Chinese cuisine restaurant chain operator Jiumaojiu International Holdings Limited has raised HK$2.08 billion ($267 million) in an initial public offering (IPO) in Hong Kong on early Wednesday.
The company sold shares at HK$6.60 ($0.85) apiece, the top end of its proposed range of HK$5.50 ($0.71) to HK$6.60. Total proceeds could rise to HK$2.39 billion ($307 million) if an additional allotment of shares is placed out to meet excess demand.
Jiumaojiu, which counts China-focused investment firm IDG Capital as one of its earliest investors, operates as a Chinese cuisine restaurant and brand operator that specialises in providing quick meal services with a modern decoration of restaurants primarily located in shopping malls.
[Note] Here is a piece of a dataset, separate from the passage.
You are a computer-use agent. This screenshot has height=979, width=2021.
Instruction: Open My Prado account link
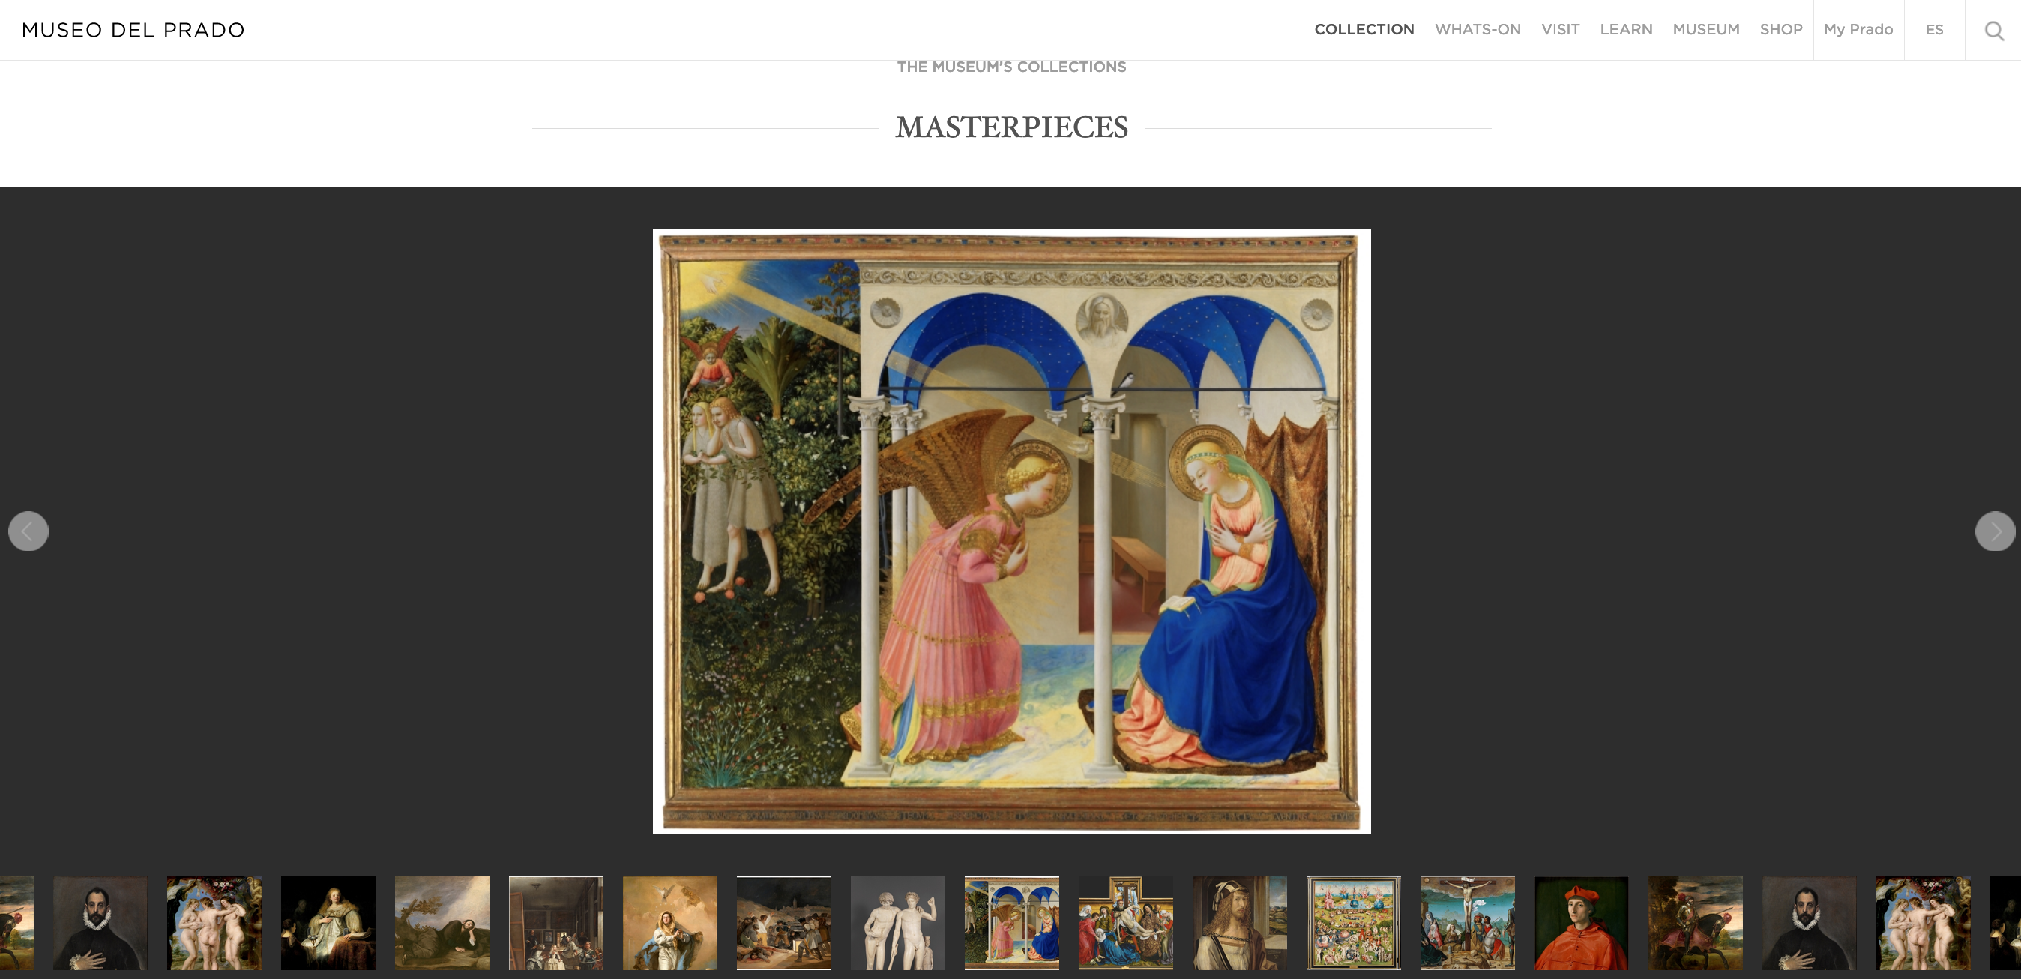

The company operated 287 restaurants and managed 41 franchised restaurants in 39 cities in China as of December 2019, according to its prospectus. It plans to open about 370 new self-operated restaurants from 2019 to 2021.
Guangdong-based Jiumaojiu currently manages five self-developed cuisine brands, including northwestern Chinese cuisine restaurant chain Jiu Mao Jiu and pickled Chinese sauerkraut fish brand Tai Er, which account for over 98 per cent of the firm’s total revenue.
The firm recorded 1.24 billion yuan ($180 million) in total income and 116 million yuan ($17 million) in net profit in the first half of 2019, compared to a total income of 1.89 billion yuan ($274 million) and a net profit of 101 million yuan ($15 million) in 2018, shows the prospectus.
Jiumaojiu will use the proceeds to expand the restaurant network, further strengthen the supply and support capabilities, and enhance its centralized procurement system.
The IPO of Jiumaojiu, which is so far the largest stock offering in the city in 2020, came after the Asian financial centre reclaimed the global IPO crown in 2019 with a combined HK$307.8 billion ($39.64 billion) being raised across 160 IPOs, according to KPMG.
Thanks to Alibaba who set a record IPO of $13.4 billion last November, the Hong Kong bourse topped the global IPO market for the seventh times in the past 11 years, although the territory has been suffering from seven months of sometimes-violent civil unrests.
Charles Li Xiaojia, CEO of Hong Kong Exchanges and Clearing Limited (HKEX), expects more Chinese companies to go public on the city’s exchange in 2020 due to its proximity to the home market and companies’ desires for a diversified mainland shareholder base amid geopolitical uncertainties, including China’s unsettled trade war with the United States.
IDG Capital participated in the Series A round of Jiumaojiu in 2014.